It was a tale of two cities – one battered into rubble by war, the other at the cutting edge of technology – as the United Nations World Urban Forum reached the half-way mark of its weeklong session aimed at averting poverty and despair among a global population that is expected to double to 4 billion people in the next 30 years.

Yet despite the vast gulf between Kabul, Afghanistan, and Vancouver, Canada, host city of this third Forum, a plenary meeting moderated by the Vice-President and Network Head for Infrastructure at the World Bank, Katherine Sierra, showed there are common ways of facing challenges, though it will demand public-private sector partnerships as well as the backing of the cities’ residents.

“These 2 billion new urban inhabitants will require the equivalent of planning, financing, and servicing facilities for a new city of 1 million people every week for the next 30 years,” Ms. Sierra said.

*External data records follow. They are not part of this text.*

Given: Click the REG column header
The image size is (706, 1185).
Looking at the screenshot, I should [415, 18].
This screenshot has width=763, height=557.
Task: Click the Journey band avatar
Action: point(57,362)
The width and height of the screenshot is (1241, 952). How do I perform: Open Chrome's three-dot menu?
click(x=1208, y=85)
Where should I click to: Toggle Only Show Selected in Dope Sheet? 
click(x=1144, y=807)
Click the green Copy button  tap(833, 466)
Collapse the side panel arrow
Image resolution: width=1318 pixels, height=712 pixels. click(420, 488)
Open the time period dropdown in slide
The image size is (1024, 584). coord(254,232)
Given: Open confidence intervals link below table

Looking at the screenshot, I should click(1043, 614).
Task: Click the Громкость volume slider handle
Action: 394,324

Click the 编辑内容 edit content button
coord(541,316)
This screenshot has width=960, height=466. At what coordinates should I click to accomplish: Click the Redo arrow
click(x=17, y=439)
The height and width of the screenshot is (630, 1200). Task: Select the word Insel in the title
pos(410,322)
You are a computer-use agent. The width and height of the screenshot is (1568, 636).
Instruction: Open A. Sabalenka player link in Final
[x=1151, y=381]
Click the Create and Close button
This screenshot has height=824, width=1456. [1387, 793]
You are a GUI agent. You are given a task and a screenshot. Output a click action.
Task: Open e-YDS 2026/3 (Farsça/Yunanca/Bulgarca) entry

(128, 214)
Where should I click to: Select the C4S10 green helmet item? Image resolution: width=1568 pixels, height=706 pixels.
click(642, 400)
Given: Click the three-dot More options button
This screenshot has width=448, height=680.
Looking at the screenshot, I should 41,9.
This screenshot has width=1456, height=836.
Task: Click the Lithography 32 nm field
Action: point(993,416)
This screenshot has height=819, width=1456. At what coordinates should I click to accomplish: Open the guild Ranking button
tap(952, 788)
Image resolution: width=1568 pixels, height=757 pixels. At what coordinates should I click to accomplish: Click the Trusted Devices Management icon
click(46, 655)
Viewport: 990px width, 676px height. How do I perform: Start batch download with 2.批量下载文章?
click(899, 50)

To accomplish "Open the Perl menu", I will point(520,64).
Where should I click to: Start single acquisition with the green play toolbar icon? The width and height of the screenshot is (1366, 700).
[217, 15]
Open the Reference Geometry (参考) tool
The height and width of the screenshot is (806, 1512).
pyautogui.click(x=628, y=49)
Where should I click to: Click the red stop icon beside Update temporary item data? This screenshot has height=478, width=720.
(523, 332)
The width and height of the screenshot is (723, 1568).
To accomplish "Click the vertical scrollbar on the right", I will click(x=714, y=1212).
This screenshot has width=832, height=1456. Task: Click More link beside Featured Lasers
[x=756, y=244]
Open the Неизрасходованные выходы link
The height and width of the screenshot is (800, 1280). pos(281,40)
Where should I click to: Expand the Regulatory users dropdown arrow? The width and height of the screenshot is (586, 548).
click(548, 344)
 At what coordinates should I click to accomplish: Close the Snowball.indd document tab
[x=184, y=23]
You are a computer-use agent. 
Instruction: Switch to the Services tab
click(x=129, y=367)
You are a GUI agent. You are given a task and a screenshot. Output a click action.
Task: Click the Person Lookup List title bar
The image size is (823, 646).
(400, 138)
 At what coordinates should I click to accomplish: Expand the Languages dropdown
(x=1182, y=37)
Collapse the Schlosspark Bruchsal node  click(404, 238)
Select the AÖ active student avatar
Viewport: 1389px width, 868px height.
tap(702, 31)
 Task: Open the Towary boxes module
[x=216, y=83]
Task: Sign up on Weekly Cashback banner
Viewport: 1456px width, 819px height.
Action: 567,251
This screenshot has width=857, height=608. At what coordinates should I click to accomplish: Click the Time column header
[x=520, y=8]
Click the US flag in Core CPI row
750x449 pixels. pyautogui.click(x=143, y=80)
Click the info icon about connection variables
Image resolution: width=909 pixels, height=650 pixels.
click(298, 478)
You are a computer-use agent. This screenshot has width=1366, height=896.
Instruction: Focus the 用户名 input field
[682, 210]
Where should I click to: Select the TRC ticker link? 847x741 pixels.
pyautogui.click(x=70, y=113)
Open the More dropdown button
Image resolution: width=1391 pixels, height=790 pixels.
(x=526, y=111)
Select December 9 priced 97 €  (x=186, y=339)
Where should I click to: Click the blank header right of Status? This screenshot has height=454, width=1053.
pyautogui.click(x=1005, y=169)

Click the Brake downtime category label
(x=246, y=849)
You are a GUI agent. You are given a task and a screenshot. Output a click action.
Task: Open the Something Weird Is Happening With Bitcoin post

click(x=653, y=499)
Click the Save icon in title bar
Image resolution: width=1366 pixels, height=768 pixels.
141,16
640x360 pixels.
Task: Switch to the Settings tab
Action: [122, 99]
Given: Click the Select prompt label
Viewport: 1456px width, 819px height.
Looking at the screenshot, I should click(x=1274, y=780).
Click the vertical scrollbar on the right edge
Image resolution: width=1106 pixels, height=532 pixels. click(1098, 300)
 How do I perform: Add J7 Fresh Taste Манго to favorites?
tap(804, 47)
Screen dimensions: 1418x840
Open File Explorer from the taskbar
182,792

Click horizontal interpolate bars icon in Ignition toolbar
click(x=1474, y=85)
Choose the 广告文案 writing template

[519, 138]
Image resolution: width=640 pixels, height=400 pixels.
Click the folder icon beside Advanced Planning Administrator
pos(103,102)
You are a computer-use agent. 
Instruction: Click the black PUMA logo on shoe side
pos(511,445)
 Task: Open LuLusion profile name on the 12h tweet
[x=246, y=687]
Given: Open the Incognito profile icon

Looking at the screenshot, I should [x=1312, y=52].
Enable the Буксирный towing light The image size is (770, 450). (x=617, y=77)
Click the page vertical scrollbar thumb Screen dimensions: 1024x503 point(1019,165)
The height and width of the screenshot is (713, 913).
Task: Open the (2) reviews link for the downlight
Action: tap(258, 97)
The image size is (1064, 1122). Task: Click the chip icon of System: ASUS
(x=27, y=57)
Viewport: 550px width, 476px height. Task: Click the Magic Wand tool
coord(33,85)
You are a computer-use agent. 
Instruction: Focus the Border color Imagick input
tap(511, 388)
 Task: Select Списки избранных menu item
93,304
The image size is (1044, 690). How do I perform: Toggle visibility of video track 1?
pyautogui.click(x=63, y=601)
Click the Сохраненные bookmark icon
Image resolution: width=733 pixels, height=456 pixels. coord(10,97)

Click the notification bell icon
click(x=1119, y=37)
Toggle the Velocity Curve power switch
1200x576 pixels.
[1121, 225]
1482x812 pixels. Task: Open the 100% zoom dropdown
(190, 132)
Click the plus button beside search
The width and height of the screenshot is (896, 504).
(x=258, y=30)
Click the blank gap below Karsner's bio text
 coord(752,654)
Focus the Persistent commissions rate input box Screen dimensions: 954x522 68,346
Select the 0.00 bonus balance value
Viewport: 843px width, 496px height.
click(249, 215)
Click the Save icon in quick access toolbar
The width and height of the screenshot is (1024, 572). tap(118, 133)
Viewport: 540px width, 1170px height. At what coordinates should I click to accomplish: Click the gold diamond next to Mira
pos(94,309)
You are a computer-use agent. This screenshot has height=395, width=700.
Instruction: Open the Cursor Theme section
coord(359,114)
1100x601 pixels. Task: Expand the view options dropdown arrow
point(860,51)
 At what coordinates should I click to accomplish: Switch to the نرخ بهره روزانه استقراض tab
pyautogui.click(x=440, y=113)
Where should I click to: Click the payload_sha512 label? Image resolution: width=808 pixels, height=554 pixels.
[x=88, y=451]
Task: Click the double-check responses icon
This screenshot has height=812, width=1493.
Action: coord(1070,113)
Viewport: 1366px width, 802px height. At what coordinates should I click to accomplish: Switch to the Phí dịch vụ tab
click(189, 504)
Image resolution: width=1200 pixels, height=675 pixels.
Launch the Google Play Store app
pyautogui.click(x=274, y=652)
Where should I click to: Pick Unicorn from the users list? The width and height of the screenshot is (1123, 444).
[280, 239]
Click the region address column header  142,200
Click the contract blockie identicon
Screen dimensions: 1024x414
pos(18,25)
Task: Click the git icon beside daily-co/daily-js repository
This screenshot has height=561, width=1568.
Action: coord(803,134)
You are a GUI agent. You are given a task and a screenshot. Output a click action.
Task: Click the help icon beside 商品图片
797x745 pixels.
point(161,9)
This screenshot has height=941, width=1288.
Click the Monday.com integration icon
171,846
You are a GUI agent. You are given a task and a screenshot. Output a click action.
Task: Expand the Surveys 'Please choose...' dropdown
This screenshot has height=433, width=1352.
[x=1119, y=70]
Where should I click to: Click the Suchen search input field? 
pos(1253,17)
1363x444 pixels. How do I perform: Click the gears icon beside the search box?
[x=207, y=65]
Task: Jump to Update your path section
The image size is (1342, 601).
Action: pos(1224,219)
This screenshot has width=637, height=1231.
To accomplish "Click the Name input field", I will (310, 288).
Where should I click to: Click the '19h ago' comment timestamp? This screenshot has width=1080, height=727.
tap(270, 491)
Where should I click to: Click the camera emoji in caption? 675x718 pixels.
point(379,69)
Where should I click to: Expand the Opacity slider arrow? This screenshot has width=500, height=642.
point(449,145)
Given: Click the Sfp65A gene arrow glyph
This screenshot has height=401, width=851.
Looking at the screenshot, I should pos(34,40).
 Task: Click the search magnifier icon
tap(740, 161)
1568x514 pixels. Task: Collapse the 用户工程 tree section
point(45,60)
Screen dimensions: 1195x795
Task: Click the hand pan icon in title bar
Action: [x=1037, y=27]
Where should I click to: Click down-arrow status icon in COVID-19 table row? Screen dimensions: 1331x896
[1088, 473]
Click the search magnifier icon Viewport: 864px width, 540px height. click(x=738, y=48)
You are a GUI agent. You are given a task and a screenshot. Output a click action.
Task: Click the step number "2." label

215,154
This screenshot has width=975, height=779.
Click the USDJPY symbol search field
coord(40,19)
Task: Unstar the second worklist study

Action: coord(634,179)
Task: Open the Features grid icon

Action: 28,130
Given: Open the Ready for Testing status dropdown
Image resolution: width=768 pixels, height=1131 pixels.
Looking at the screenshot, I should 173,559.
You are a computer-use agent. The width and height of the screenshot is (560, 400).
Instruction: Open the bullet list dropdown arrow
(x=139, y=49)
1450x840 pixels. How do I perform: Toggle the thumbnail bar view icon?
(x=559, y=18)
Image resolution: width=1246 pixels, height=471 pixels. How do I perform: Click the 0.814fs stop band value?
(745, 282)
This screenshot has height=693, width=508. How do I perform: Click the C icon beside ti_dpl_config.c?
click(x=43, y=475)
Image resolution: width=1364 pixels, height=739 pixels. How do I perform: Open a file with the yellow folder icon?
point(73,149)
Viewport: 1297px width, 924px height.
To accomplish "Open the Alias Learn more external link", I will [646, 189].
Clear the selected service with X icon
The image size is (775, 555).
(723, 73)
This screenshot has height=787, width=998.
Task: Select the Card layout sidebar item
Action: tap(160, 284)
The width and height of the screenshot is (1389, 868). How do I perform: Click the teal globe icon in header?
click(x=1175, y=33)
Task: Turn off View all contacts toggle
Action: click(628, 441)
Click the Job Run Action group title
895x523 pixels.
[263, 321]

“However these will not be nicely planned, new cities at all, but rather, without smart interventions, the unplanned and unrecorded expansion of existing slum settlements - poorly located with new ghettoes, often on the urban periphery. Poverty will deepen, and despair will grow,” she told the Forum, sponsored by UN-HABITAT, the world body’s Human Settlements Programme.

Afghanistan’s Minister of Urban Development Mohammad Yusuf Pashtun said that after 25 years of war, its cities had been destroyed, many of them literally flattened on a scale unimaginable to people outside the country.

But the urban crisis, he added, should also be seen by Afghanistan’s political and business partners as an opportunity for national and international investment, a reservoir of cheap skilled and unskilled labour, with cheap local construction materials, a place where new partnerships would generate job opportunities for millions of people.

Pat Jacobsen, Chief Executive Officer of Translink, Canada, explained how Vancouver used partnerships to fund its transport infrastructure as a modern Pacific gateway city, an example being the new $5-million rail service linking the city with neighbouring Seattle in the United States. Partnerships were being used to help find the funding.

In the 1960s and 1970s Vancouver funded its public transport system mainly from the public sector, but today, over 70 per cent of funding comes in user fees and fuel taxes. Ms. Jacobsen said 1.2 billion Canadian dollars of private sector capital had been used to build new infrastructure. A main problem is the fact that public officials are not used to working with the private sector, and both sides have different perceptions of each other, she said.

But the benefits of these new partnerships have paid off enormously and their biggest supporters are their stakeholders – the users of the public transport system, she added.